## Given exercise
Retype every line of the listing below exactly as it appears.

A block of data
┄┄┄┄┄┄┄┄┄┄

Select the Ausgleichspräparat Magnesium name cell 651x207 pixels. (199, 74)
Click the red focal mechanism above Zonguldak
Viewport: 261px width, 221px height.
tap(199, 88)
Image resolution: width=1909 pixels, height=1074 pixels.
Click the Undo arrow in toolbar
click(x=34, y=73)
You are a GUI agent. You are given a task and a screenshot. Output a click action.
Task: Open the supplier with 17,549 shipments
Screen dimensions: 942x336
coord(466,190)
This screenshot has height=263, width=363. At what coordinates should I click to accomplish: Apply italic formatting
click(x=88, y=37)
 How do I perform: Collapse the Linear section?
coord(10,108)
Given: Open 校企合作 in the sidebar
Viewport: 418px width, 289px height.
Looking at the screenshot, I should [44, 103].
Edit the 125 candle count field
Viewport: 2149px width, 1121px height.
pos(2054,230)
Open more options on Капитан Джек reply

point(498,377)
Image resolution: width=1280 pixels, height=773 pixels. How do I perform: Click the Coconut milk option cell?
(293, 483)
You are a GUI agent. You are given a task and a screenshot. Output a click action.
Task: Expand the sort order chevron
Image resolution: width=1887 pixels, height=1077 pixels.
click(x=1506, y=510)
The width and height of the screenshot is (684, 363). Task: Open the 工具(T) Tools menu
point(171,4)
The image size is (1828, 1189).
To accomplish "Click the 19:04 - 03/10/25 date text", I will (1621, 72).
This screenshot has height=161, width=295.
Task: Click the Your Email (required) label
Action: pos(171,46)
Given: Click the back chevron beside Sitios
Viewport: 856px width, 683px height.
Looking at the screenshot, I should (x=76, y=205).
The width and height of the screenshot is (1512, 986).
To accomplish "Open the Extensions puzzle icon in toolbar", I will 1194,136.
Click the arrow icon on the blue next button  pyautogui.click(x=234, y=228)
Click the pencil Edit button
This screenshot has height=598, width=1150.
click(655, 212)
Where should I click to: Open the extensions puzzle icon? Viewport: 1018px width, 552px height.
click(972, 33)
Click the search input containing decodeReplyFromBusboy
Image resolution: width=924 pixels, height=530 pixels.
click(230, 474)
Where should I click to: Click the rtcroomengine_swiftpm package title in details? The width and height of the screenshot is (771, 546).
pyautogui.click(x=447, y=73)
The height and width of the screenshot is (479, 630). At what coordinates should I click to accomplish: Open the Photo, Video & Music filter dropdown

┄┄┄┄┄┄┄┄┄┄

## Solution for this task
Select the Ausgleichspräparat Magnesium name cell 651x207 pixels. (199, 74)
Click the red focal mechanism above Zonguldak
Viewport: 261px width, 221px height.
tap(199, 88)
Image resolution: width=1909 pixels, height=1074 pixels.
Click the Undo arrow in toolbar
click(x=34, y=73)
You are a GUI agent. You are given a task and a screenshot. Output a click action.
Task: Open the supplier with 17,549 shipments
Screen dimensions: 942x336
coord(466,190)
This screenshot has height=263, width=363. At what coordinates should I click to accomplish: Apply italic formatting
click(x=88, y=37)
 How do I perform: Collapse the Linear section?
coord(10,108)
Given: Open 校企合作 in the sidebar
Viewport: 418px width, 289px height.
Looking at the screenshot, I should [44, 103].
Edit the 125 candle count field
Viewport: 2149px width, 1121px height.
pos(2054,230)
Open more options on Капитан Джек reply

point(498,377)
Image resolution: width=1280 pixels, height=773 pixels. How do I perform: Click the Coconut milk option cell?
(293, 483)
You are a GUI agent. You are given a task and a screenshot. Output a click action.
Task: Expand the sort order chevron
Image resolution: width=1887 pixels, height=1077 pixels.
click(x=1506, y=510)
The width and height of the screenshot is (684, 363). Task: Open the 工具(T) Tools menu
point(171,4)
The image size is (1828, 1189).
To accomplish "Click the 19:04 - 03/10/25 date text", I will (1621, 72).
This screenshot has height=161, width=295.
Task: Click the Your Email (required) label
Action: pos(171,46)
Given: Click the back chevron beside Sitios
Viewport: 856px width, 683px height.
Looking at the screenshot, I should (x=76, y=205).
The width and height of the screenshot is (1512, 986).
To accomplish "Open the Extensions puzzle icon in toolbar", I will 1194,136.
Click the arrow icon on the blue next button  pyautogui.click(x=234, y=228)
Click the pencil Edit button
This screenshot has height=598, width=1150.
click(655, 212)
Where should I click to: Open the extensions puzzle icon? Viewport: 1018px width, 552px height.
click(972, 33)
Click the search input containing decodeReplyFromBusboy
Image resolution: width=924 pixels, height=530 pixels.
click(230, 474)
Where should I click to: Click the rtcroomengine_swiftpm package title in details? The width and height of the screenshot is (771, 546).
pyautogui.click(x=447, y=73)
The height and width of the screenshot is (479, 630). At what coordinates should I click to accomplish: Open the Photo, Video & Music filter dropdown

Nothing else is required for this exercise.